Actually, to be even more specific. It was a tactic devised by Giap. He termed it the tactic of "holding on to the enemy's belt".
With all due respect we were speaking of Rommel and Normandy! I made a slip, but I am aware of Long Tan. I doubt here was the technology to place accurate fire like that in WW2 since I have read of many accounts in different armies where artillery fires were not accurate and where FF from own air forces were not infrequent.
However to be even more specific
Giap didn't devise anything. Everything he knew he learned from his university days where he supposedly was an admirer of Napoleon 1er. The tactic was used even then when skirmishers tried to get so close to the enemy that guns would have to fire on them, and therefore be prevented from firing on the formed troops behind.
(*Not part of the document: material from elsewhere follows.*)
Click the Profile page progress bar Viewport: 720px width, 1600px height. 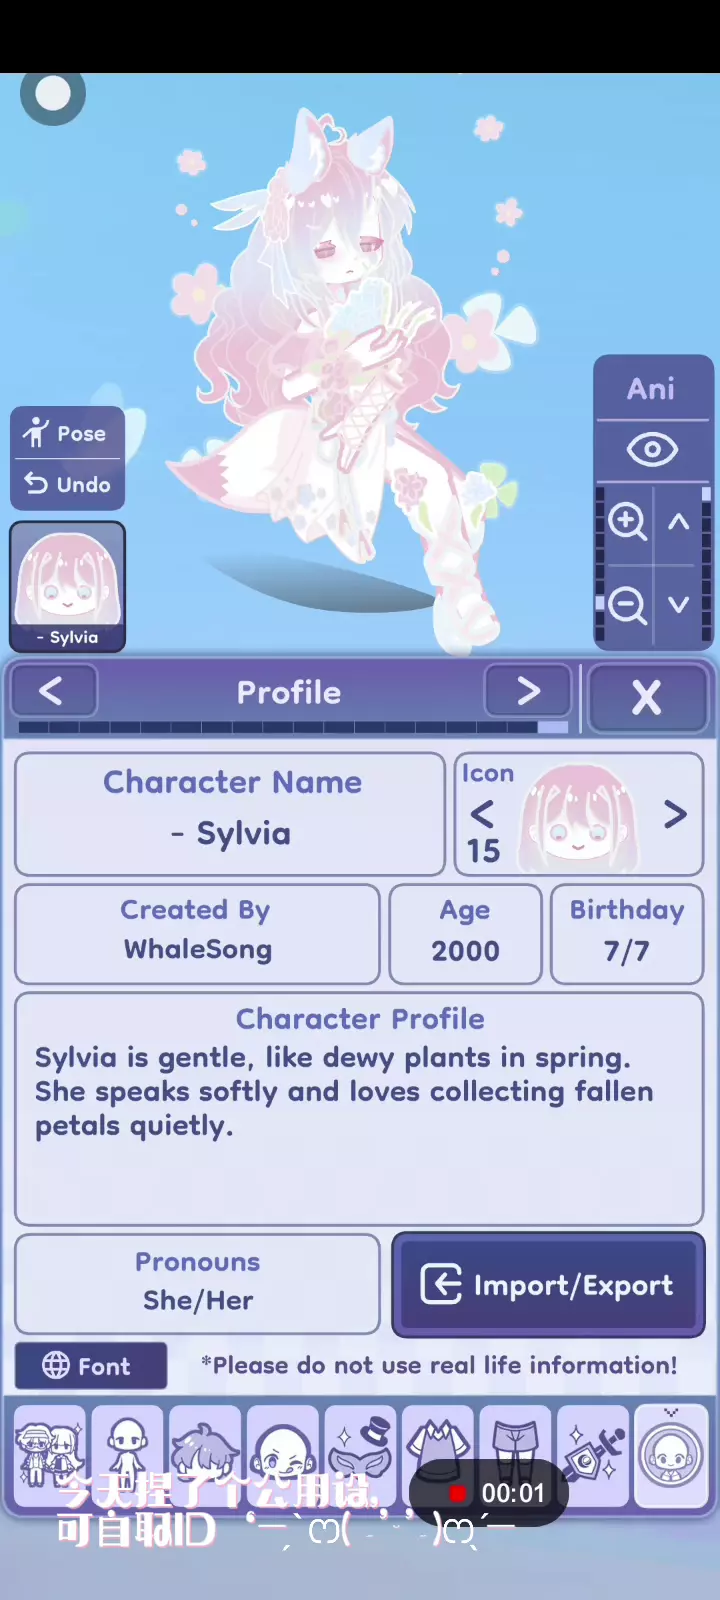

The practice of placing close barrages as defensive fires was well known even in WW1, and probably the best exponent in this was Monash, but he was an engineer and a career (militia) artillerymen by training and service and not a political scientist with a revolutionary bent
Even so, as I understand it took Monash considerable effort to get everyone to work to his precise planning so the fires and infantry movements never 'met'. This was not always, if ever possible in small unit actions in South Vietnam. Giap's troops were simply applying what they had been taught either by the French in combat, or by the Chinese/Russian advisers. The Chinese learned this from Russians of course who had plenty of expereience with artillery.
I suspect that in Rommel's case there was another factor to the tactic. The Americans and Canadians in particular were considered green troops, and it was thought that early experience of close combat would force them to rout. Unfortunately much of German troops in Normandy were not exactly Eastern Front veterans themselves, and they were subjected to not insignificant amount of concentrated firepower just like on the Eastern Front. The Americans and Canadians also displayed good fighting spirit even in the early hours of D-Day.
It seems to me that Rommel was made into a 'great commander' by his Commonwealth opponents in the desert where he was able to outperform for a certain time less able Allied commanders with less flexible doctrine, and was used for propaganda to show that the Commonwealth troops overcame the best Hitler had, assuming Hitler would send his best to such an isolated theatre.
In Germany, as my reading suggests, Rommel was seen as a careerist and an opportunist. He was neither the most gifted or respected officer, nor if he had been he would have been sent to the Eastern Front. The British were seen (maybe mistakenly) as a spent force, and the North African campaign as a 'crutch' for Italians since in Berlin no one ever supposed it was possible for Rommel to advance to India! There was a faint hope that if The British were forced to withdraw to Iraq, Turkey may join the Axis, which is why Libya was fought over, but Egypt had to be held.